# Part V. CIFAR-10 open-ended challenge


### Things you might try:
- **Filter size**: Above we used 5x5; would smaller filters be more efficient?
- **Number of filters**: Above we used 32 filters. Do more or fewer do better?
- **Pooling vs Strided Convolution**: Do you use max pooling or just stride convolutions?
- **Batch normalization**: Try adding spatial batch normalization after convolution layers and vanilla batch normalization after affine layers. Do your networks train faster?
- **Network architecture**: The network above has two layers of trainable parameters. Can you do better with a deep network? Good architectures to try include:
    - [conv-relu-pool]xN -> [affine]xM -> [softmax or SVM]
    - [conv-relu-conv-relu-pool]xN -> [affine]xM -> [softmax or SVM]
    - [batchnorm-relu-conv]xN -> [affine]xM -> [softmax or SVM]
- **Global Average Pooling**: Instead of flattening and then having multiple affine layers, perform convolutions until your image gets small (7x7 or so) and then perform an average pooling operation to get to a 1x1 image picture (1, 1 , Filter#), which is then reshaped into a (Filter#) vector. This is used in [Google's Inception Network](https://arxiv.org/abs/1512.00567) (See Table 1 for their architecture).
- **Regularization**: Add l2 weight regularization, or perhaps use Dropout.

### Tips for training
For each network architecture that you try, you should tune the learning rate and other hyperparameters. When doing this there are a couple important things to keep in mind:

- If the parameters are working well, you should see improvement within a few hundred iterations
- Remember the coarse-to-fine approach for hyperparameter tuning: start by testing a large range of hyperparameters for just a few training iterations to find the combinations of parameters that are working at all.
- Once you have found some sets of parameters that seem to work, search more finely around these parameters. You may need to train for more epochs.
- You should use the validation set for hyperparameter search, and save your test set for evaluating your architecture on the best parameters as selected by the validation set.
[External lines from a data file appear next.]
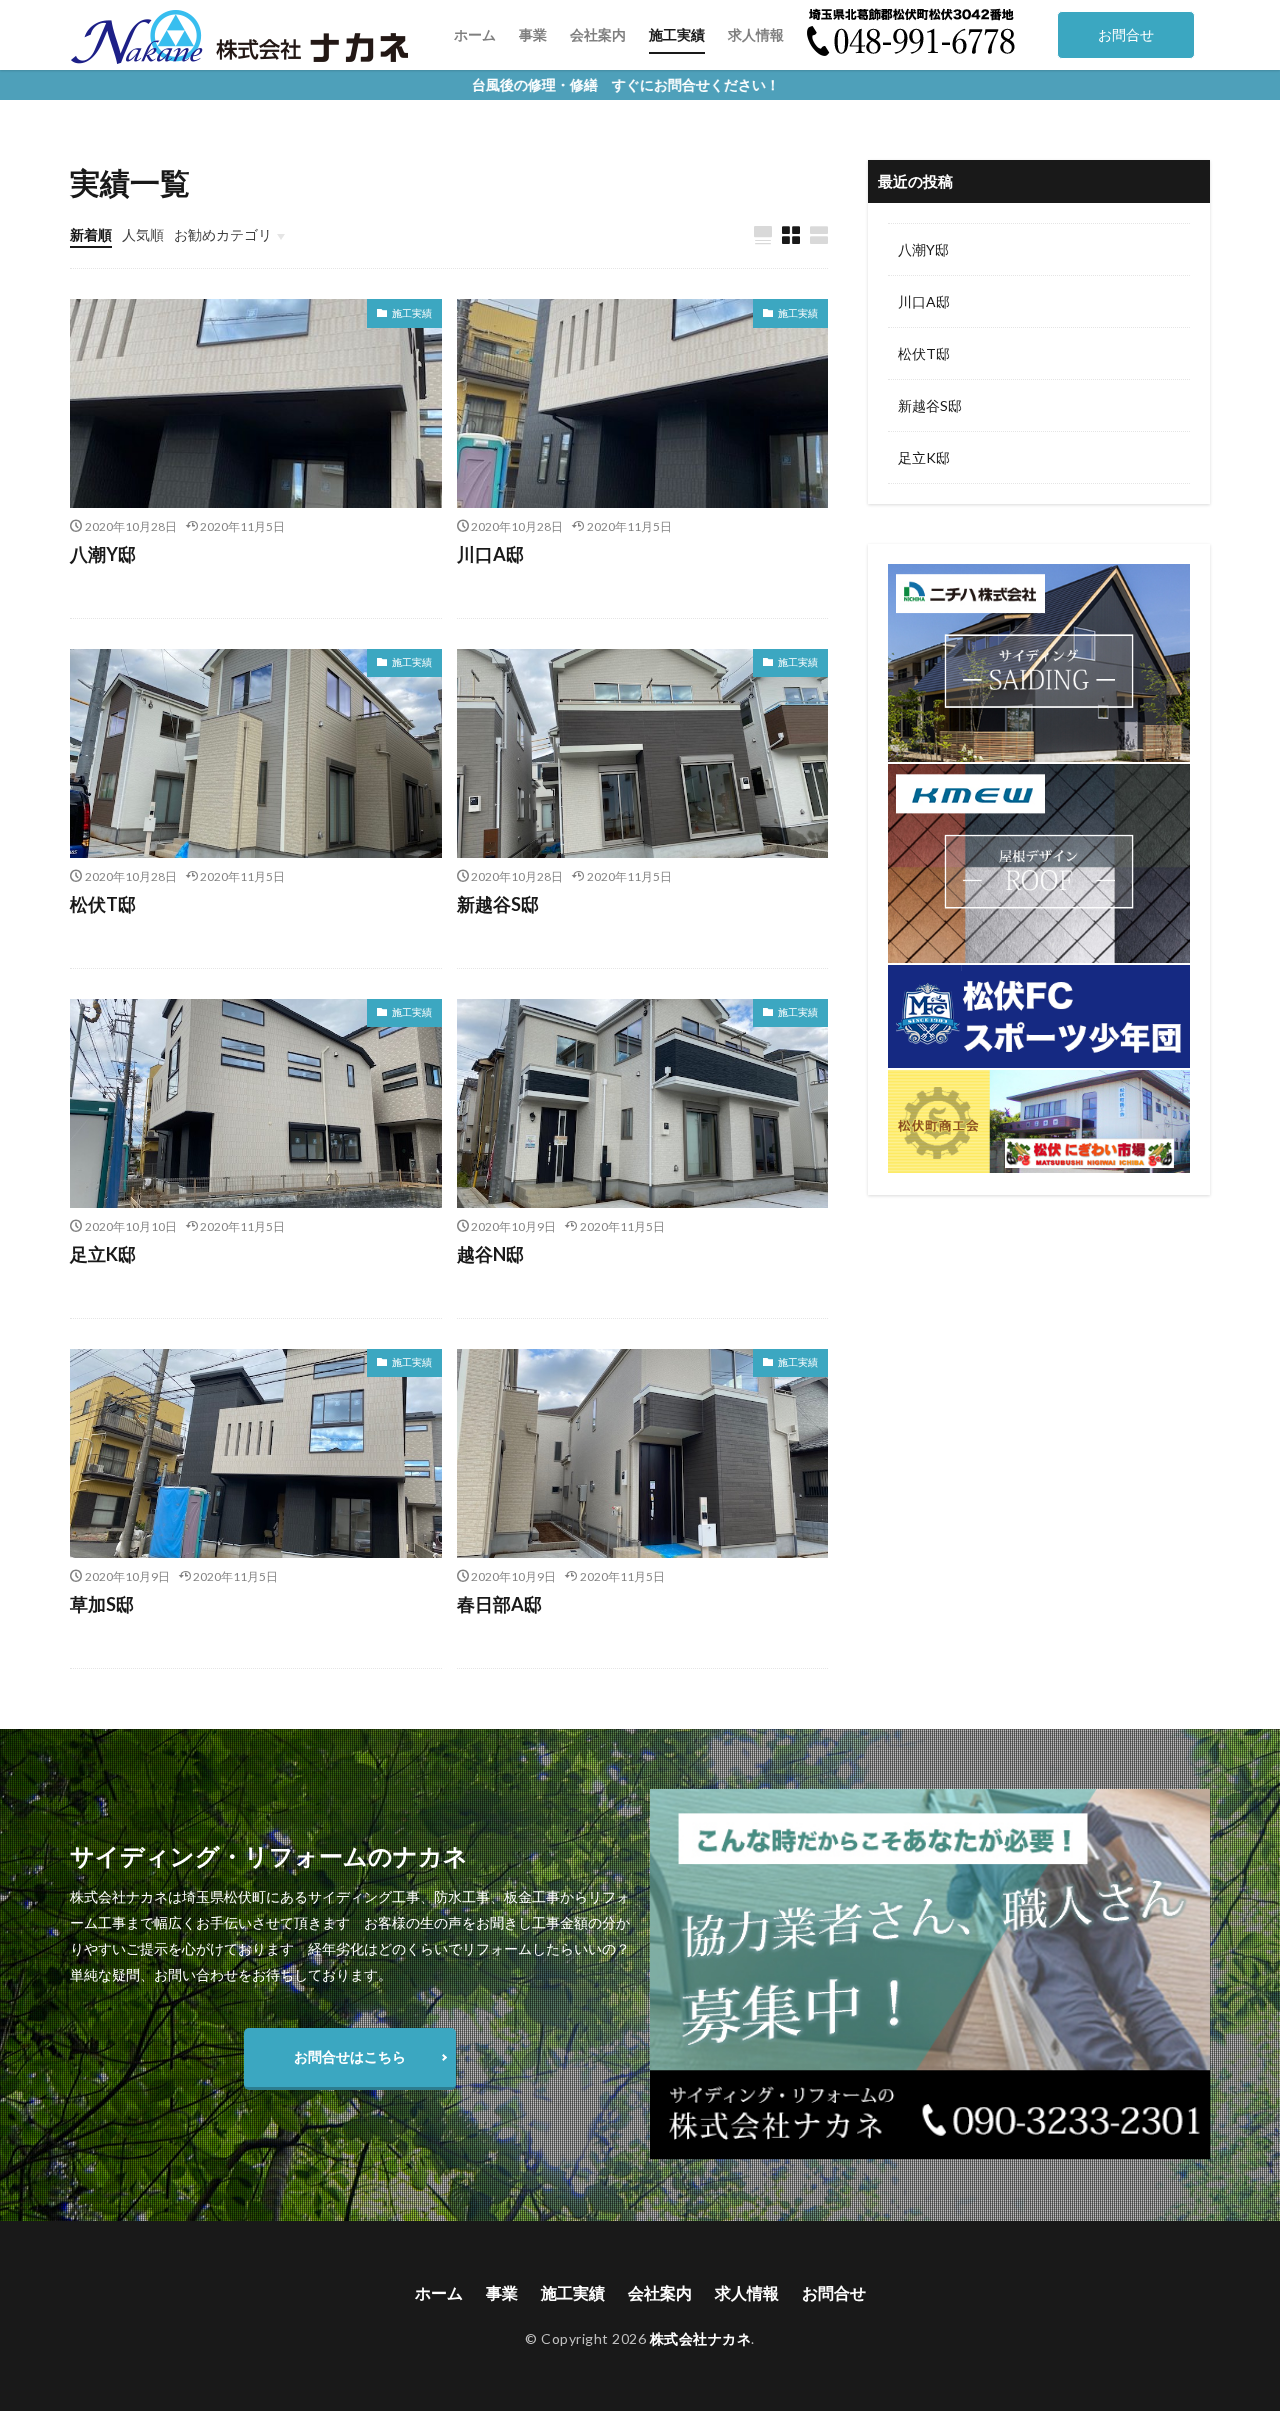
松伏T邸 (103, 904)
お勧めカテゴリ (223, 234)
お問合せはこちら (350, 2056)
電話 (821, 34)
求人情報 (756, 34)
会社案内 (598, 34)
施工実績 (677, 34)
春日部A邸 (499, 1604)
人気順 (143, 234)
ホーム (475, 34)
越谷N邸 (490, 1254)
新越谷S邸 (498, 904)
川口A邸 (490, 554)
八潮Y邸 (103, 554)
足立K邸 (103, 1254)
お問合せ (1126, 34)
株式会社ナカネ (701, 2338)
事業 (533, 34)
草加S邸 (102, 1604)
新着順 (91, 234)
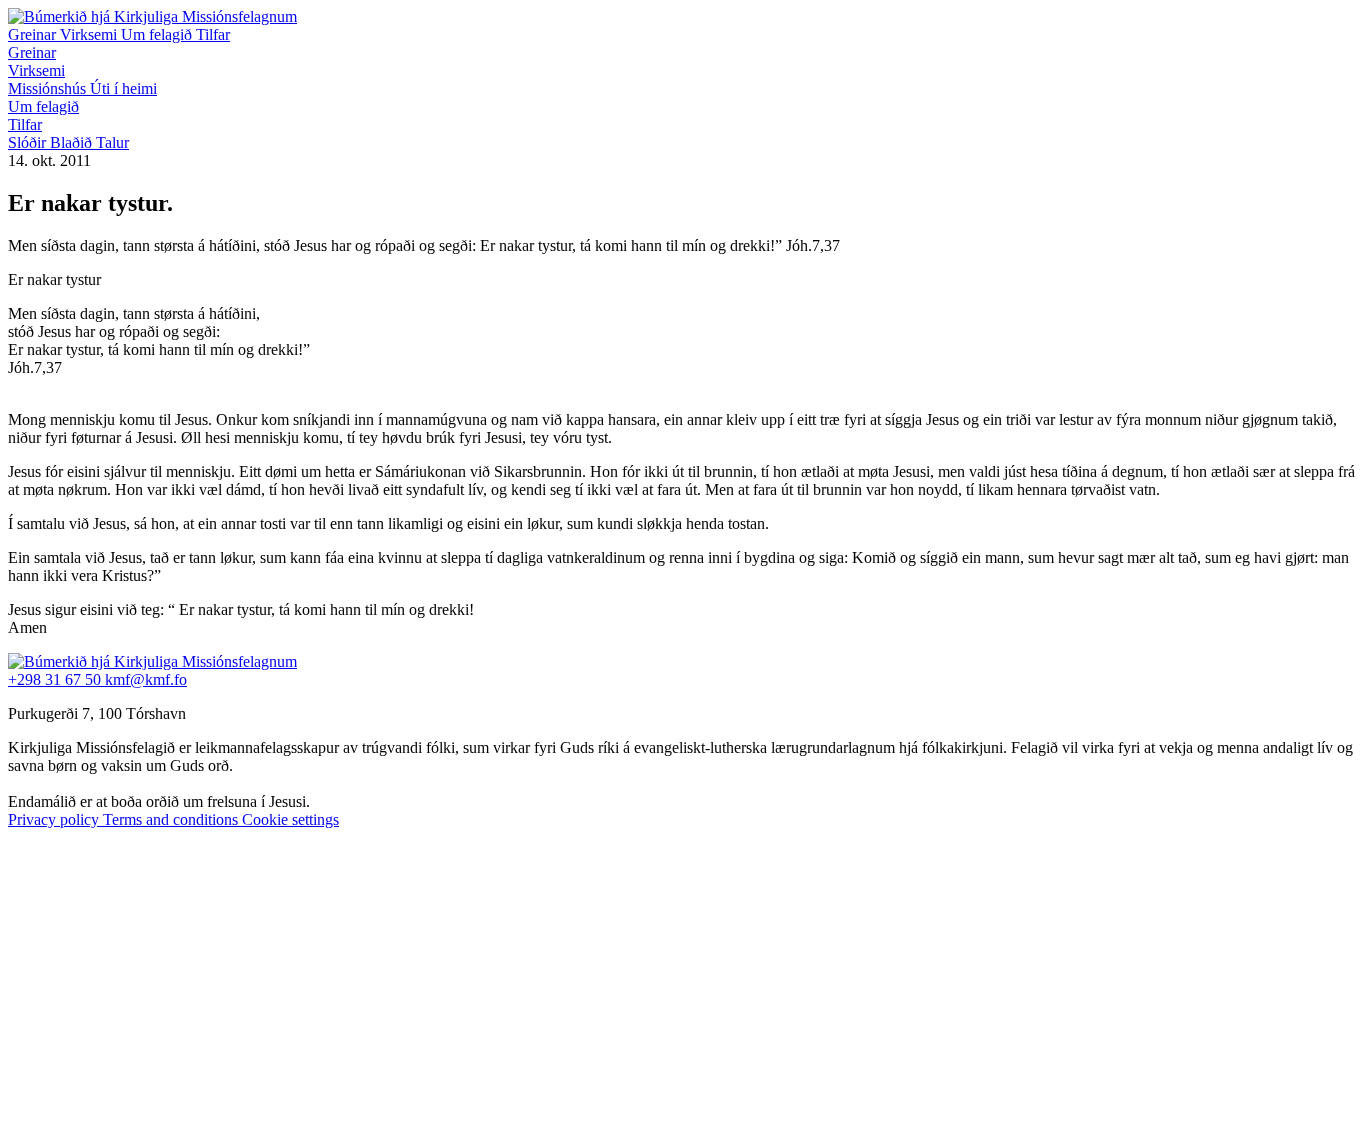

### Going above and beyond
If you are feeling adventurous there are many other features you can implement to try and improve your performance. You are **not required** to implement any of these, but don't miss the fun if you have time!

- Alternative optimizers: you can try Adam, Adagrad, RMSprop, etc.
- Alternative activation functions such as leaky ReLU, parametric ReLU, ELU, or MaxOut.
- Model ensembles
- Data augmentation
- New Architectures
  - [ResNets](https://arxiv.org/abs/1512.03385) where the input from the previous layer is added to the output.
  - [DenseNets](https://arxiv.org/abs/1608.06993) where inputs into previous layers are concatenated together.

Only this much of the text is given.